JR: I think quiltmaking, for me, is something that my hands and mind can create and I've become very passionate about it. In my life I've been passionate about many things but this is my current passion and I am totally absorbed in it. But, when you retire from one position, you have to create a new world for yourself. My world is creating quilts, in addition to my family and friends.

EW: Do you recall any amusing experiences that have occurred in your quiltmaking career?

JR: I think that when I've gone to quilt shows with friends or been a participant in a quilt show, or worked with fellow quilters, it fulfills a need in me to have joyful experiences.

EW: Okay. What do you find that's pleasing about quiltmaking?

JR: Creating things with my own hands. Observing other people; they are busy in their lives but they don't have anything to show for it and I like something to show for it.

EW: I do too. Are there any aspects of quilting that you enjoy more than others?

JR: This is a funny thing. When I first started quilting--I have a love affair with my sewing machine. The sewing machine and I just love to go at it. And I said that I would never hand appliqué, ever, ever, ever. I saw a pattern in a periodical that caught my fancy and I said, 'Hmmm, it has appliqué. Maybe I'd better learn to appliqué.' Well, then I proceeded to learn appliqué. And, of course, I thought at the time there was only one way to appliqué and after taking classes from various speakers and teachers, I have found that there are many, many ways. Now I teach my own preferred method and find that that's really enjoyable. To put a little bit of appliqué on each piece, that certainly deserves it. I also think that it gives softness to any precision piecing. It gives that little bit of softness.

EW: Another layer? It makes it more personal

JR: I think so.

EW: Are there any aspects of quilting that you don't enjoy?

JR: I love the color selection. I love the pattern or the design selection. After the fabrics are all chosen, if there is a lot of repetitive action to it, I get bored by it. So if I'm doing one block and it has multiple pieces and I'm going to do that block multiple times you will see in my quilts that there are either different colors or I've gotten very bored by the process. So I guess it's the construction of repetitive things.

EW: Do you find that when you're doing a quilt with many blocks of the same kind, that you really do try to incorporate different fabrics in them?

JR: Oh, yes.

EW: Does it affect your overall plan of colors or--

JR: No, I think about it before I start putting it together, because if it's going to be a larger quilt I have to find a way to put variations in it, whether it's the size of the blocks or different types of fabrics, the colors that blend into all the different aspects of it, yeah.

EW: How do you decide what color way to use?
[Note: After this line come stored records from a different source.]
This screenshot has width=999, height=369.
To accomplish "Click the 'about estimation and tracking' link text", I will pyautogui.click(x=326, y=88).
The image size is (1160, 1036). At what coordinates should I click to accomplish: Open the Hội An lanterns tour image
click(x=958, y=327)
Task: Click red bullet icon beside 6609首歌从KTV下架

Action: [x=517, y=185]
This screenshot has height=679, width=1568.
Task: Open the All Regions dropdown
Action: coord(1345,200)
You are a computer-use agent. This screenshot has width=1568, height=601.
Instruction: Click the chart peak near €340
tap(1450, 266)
JR: Well, it depends on where the quilt is going. If it's for my own personal use, then I select the colors that are pleasing to me. If it is for a family member or for a commission, I have to think of where it's going to be and what their preferred colors are. So, it's a variety of things.

EW: Do you start with an inspiration fabric?
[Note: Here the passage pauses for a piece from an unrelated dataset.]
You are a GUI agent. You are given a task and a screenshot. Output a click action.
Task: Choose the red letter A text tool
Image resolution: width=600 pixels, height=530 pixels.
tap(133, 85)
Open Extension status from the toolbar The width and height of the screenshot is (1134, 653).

JR: Fabrics all inspire me. [laughs.] But usually there is a focus fabric in mind. Sometimes it's a design and the design talks to me about what fabrics should be in that quilt. But, also, I like to choose fabrics with nothing in mind and so that I can have that fabric when the design talks to me.

EW: When you're at a quilt shop, do you find some fabrics so compelling that you must buy them even if you have no plan?

JR: Certainly. That's a true quilter. [laughs.] I think it's also a true artist. I feel that we as quilters have so much more to choose from to create art, because the designs in the fabrics also create part of the art. So, when I'm looking at a collection of fabrics, whether it's in a quilt shop or in my own studio, I think of them as a collective group to create a piece of art.

EW: Your palette?

JR: My palette.

EW: Do you have a particular style or type of fabric that you prefer?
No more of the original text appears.